»»
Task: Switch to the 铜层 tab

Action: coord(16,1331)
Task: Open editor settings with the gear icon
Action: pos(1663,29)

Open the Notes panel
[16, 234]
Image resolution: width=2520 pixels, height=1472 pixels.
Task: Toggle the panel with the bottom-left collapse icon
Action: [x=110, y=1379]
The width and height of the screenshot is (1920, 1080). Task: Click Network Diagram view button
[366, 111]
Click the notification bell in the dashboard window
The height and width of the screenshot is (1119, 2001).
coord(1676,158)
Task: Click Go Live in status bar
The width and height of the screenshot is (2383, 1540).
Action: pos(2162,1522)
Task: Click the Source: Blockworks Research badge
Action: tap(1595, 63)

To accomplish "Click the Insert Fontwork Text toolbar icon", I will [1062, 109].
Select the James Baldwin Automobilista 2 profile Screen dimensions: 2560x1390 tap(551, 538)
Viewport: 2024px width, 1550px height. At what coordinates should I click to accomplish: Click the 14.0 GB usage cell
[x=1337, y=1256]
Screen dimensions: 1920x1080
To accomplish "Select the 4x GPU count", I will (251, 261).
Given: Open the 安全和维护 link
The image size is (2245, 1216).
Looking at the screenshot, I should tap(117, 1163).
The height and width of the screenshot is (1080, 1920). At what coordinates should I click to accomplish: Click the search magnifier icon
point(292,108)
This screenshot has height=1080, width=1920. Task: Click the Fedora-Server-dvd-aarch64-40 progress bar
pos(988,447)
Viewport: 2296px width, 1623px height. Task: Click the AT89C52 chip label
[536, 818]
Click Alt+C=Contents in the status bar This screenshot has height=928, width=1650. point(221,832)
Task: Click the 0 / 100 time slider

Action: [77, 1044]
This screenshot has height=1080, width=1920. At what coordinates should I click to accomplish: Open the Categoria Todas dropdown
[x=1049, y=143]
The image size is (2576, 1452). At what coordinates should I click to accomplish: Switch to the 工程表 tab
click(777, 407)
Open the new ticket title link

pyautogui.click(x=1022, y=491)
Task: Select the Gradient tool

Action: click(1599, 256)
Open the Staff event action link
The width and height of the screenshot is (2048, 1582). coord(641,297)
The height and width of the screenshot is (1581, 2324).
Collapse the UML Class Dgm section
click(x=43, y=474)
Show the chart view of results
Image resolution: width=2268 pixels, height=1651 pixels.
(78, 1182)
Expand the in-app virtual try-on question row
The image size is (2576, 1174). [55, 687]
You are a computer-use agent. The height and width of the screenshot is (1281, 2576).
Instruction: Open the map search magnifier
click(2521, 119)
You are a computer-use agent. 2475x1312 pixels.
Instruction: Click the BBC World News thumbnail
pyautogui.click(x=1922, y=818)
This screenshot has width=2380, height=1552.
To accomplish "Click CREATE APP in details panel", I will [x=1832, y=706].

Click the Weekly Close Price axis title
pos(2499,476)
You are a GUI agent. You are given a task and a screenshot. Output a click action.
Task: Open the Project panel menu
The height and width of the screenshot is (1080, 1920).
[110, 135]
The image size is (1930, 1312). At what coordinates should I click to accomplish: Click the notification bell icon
««
Requirement: The lines wanted are those from the one with "Task: Select the Gradient tool" through the last line of the records, repeated exactly and with both ends included.

Problem solution:
Task: Select the Gradient tool

Action: click(1599, 256)
Open the Staff event action link
The width and height of the screenshot is (2048, 1582). coord(641,297)
The height and width of the screenshot is (1581, 2324).
Collapse the UML Class Dgm section
click(x=43, y=474)
Show the chart view of results
Image resolution: width=2268 pixels, height=1651 pixels.
(78, 1182)
Expand the in-app virtual try-on question row
The image size is (2576, 1174). [55, 687]
You are a computer-use agent. The height and width of the screenshot is (1281, 2576).
Instruction: Open the map search magnifier
click(2521, 119)
You are a computer-use agent. 2475x1312 pixels.
Instruction: Click the BBC World News thumbnail
pyautogui.click(x=1922, y=818)
This screenshot has width=2380, height=1552.
To accomplish "Click CREATE APP in details panel", I will [x=1832, y=706].

Click the Weekly Close Price axis title
pos(2499,476)
You are a GUI agent. You are given a task and a screenshot. Output a click action.
Task: Open the Project panel menu
The height and width of the screenshot is (1080, 1920).
[110, 135]
The image size is (1930, 1312). At what coordinates should I click to accomplish: Click the notification bell icon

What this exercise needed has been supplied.